If you like him don’t text back. Give the impression you are too cool to give a shit if he texts back or not. Don’t send the text, it’s been one date… he’s not obliged to send you anything.

This.

DirtyDancing · 06/10/2025 17:20

Maybe he’s dodged a bullet! I mean he doesn’t have to text you all the time, maybe he has a life.

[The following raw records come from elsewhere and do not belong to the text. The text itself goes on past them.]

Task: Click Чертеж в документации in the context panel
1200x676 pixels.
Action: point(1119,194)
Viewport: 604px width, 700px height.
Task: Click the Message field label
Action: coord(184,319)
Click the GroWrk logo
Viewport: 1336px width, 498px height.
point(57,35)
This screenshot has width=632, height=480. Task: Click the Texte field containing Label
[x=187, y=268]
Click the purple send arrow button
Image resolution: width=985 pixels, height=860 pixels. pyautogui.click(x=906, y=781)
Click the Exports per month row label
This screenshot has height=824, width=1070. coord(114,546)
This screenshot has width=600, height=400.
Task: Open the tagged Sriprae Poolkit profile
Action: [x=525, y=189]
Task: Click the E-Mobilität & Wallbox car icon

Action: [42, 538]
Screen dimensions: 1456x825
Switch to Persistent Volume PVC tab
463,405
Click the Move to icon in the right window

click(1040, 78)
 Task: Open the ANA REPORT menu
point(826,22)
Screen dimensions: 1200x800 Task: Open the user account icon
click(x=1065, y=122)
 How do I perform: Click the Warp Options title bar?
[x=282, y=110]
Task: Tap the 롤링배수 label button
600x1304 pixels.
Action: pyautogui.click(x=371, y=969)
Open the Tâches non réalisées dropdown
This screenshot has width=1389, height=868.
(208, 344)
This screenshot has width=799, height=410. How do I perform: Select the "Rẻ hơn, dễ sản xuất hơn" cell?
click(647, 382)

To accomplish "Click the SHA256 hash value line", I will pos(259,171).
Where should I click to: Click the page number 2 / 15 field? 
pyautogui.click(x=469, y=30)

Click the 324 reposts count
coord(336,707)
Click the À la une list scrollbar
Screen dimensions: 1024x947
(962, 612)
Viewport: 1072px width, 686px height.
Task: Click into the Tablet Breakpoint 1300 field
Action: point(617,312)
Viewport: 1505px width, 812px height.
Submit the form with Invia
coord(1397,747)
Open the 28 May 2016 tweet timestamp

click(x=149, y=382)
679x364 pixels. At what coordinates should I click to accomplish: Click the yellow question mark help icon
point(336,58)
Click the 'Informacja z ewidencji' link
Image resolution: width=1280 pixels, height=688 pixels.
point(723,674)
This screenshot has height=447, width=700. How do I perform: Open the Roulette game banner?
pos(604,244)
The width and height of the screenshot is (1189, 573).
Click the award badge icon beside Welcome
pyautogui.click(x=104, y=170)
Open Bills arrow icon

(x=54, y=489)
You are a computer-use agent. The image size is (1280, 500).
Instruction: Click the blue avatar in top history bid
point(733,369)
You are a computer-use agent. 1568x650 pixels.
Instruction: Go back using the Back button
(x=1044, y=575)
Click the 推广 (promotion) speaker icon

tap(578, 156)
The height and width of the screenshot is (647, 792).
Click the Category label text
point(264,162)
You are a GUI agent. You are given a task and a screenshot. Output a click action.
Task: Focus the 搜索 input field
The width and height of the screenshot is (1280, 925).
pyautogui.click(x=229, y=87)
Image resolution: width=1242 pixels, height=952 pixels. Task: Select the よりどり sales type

On your part, if he doesn’t text back then no don’t message him again. Leave it.

This is dating 101

Littlefoxy · 06/10/2025 17:20

totally empathise been here so many times. I don’t know why men do this. It’s so frustrating. Clear honest communication is all it takes. My relationship pattern has always been to chase in situations like this and it always ends me up in relationships with avoidant men who can’t meet my emotional needs. It’s so tempting to give them the benefit of the doubt and hold out hope. Honestly it won’t end well. It takes no time to send you a message. Believe him when he shows you that he’s this thoughtless about your feelings.

Barbarella73 · 06/10/2025 17:20

Boomska · 06/10/2025 07:55

Im not sat waiting around for him to message, I’ve had a busy weekend as my life doesn’t stop for a man but I have noticed he hasn’t been messaging as I had a couple hours free yesterday where I thought we could meet up for a walk if he was free too.

Your posts don’t bear this out OP. You messaged him mid-afternoon on Sunday saying you noticed he’d been quiet. You had been messaging the previous evening until nearly 7pm!

Maybe he has ghosted you, maybe not. Just park it for now, and live your life - you’ve only had one date with him! If he gets in touch again, see how you feel at that point. And don’t send him any more messages - he has your number!